#### THE DATA:
---*---

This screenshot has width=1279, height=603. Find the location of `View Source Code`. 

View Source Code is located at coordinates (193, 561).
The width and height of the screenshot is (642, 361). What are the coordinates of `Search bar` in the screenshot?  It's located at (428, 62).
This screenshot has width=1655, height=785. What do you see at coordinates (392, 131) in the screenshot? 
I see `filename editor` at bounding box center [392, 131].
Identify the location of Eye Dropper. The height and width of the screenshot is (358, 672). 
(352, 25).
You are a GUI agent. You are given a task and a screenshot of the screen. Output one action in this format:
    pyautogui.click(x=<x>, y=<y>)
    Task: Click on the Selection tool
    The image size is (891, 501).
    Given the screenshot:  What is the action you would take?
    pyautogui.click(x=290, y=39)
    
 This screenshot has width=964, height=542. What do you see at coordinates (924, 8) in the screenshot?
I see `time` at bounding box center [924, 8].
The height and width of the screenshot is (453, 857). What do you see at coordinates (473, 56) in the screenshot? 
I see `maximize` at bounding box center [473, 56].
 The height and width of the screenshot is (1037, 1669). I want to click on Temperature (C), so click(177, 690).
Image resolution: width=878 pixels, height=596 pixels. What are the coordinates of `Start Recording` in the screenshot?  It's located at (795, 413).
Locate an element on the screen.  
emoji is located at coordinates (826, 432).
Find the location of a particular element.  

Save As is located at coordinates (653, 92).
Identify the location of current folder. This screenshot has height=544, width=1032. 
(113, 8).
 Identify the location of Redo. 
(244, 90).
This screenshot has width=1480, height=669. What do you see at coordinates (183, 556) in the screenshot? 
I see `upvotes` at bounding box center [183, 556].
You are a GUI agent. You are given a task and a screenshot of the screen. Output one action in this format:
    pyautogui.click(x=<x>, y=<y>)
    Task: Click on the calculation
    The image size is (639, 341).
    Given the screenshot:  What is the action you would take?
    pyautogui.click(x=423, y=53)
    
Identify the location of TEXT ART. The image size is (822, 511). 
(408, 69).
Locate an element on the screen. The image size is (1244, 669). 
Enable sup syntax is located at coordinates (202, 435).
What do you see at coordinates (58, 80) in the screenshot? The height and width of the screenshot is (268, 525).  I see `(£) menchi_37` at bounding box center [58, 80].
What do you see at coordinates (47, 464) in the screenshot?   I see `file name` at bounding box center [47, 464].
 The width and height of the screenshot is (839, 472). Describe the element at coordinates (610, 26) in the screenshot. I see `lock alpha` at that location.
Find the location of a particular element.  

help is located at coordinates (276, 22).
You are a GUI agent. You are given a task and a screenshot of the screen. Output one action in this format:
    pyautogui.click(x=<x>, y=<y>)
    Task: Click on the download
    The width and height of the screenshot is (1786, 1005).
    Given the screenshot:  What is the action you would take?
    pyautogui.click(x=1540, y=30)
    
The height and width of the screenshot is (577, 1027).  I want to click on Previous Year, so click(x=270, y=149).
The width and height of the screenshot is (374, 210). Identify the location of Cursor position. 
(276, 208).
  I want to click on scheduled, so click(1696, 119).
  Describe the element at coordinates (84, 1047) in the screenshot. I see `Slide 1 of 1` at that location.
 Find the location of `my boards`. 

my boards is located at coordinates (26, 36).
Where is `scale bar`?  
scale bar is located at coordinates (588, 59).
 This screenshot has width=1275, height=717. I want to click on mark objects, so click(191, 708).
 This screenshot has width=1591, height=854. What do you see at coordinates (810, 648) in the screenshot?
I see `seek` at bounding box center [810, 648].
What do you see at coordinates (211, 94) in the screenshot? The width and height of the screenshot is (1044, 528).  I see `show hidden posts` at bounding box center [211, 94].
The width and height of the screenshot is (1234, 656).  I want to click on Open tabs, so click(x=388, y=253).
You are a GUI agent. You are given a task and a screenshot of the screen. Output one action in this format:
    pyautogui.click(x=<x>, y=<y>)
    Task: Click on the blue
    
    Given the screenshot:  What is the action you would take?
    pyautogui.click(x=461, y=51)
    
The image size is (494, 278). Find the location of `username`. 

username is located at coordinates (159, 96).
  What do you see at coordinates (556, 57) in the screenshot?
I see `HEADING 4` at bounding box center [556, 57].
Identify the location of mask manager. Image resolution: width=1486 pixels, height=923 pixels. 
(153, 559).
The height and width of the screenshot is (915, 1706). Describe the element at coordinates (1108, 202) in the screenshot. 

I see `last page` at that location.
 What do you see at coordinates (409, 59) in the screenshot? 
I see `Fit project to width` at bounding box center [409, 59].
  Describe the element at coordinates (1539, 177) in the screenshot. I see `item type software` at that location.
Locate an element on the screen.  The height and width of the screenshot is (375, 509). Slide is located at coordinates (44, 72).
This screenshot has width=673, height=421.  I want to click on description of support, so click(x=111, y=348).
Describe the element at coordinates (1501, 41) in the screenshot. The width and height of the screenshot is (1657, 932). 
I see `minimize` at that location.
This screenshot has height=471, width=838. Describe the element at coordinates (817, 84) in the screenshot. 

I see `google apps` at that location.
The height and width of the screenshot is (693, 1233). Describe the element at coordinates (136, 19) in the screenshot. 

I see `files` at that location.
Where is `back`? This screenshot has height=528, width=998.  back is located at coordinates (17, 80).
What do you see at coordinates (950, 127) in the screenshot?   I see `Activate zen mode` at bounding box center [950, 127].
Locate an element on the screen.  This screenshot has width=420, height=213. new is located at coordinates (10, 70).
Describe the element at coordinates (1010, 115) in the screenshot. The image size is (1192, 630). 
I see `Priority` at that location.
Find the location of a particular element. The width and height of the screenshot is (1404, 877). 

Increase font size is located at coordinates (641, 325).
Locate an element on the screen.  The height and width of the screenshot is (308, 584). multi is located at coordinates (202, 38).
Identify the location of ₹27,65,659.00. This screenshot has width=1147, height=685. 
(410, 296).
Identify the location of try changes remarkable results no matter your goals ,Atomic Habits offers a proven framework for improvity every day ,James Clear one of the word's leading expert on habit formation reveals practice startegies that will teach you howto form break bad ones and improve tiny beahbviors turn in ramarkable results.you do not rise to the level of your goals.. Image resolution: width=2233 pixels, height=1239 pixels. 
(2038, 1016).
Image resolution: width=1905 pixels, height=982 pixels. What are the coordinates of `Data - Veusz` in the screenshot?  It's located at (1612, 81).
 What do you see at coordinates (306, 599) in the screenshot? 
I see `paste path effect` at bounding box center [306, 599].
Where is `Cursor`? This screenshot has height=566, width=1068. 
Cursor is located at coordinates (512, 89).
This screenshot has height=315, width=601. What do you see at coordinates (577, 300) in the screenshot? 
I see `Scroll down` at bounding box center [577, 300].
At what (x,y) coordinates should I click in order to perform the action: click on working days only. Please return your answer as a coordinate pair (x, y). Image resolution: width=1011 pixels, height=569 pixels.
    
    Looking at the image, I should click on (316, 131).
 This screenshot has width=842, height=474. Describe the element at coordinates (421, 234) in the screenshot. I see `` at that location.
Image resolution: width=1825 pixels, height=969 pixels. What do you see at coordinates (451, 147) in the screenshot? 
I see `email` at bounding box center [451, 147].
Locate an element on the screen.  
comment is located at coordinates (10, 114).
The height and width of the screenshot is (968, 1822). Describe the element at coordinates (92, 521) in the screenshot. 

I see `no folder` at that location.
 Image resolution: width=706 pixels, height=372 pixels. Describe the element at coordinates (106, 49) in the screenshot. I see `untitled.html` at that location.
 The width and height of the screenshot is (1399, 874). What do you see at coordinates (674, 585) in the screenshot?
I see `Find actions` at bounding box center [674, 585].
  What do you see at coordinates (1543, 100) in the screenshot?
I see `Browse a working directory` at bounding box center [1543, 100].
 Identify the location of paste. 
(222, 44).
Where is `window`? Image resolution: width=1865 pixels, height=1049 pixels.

---*---

#### GOAL:
Copy the entries above word for word, starting with the line that contains "Find the location of a particular element. The" and going on through the line that contains "(410, 296).".

#### WRITTEN ANSWER:
Find the location of a particular element. The width and height of the screenshot is (1404, 877). 

Increase font size is located at coordinates (641, 325).
Locate an element on the screen.  The height and width of the screenshot is (308, 584). multi is located at coordinates (202, 38).
Identify the location of ₹27,65,659.00. This screenshot has width=1147, height=685. 
(410, 296).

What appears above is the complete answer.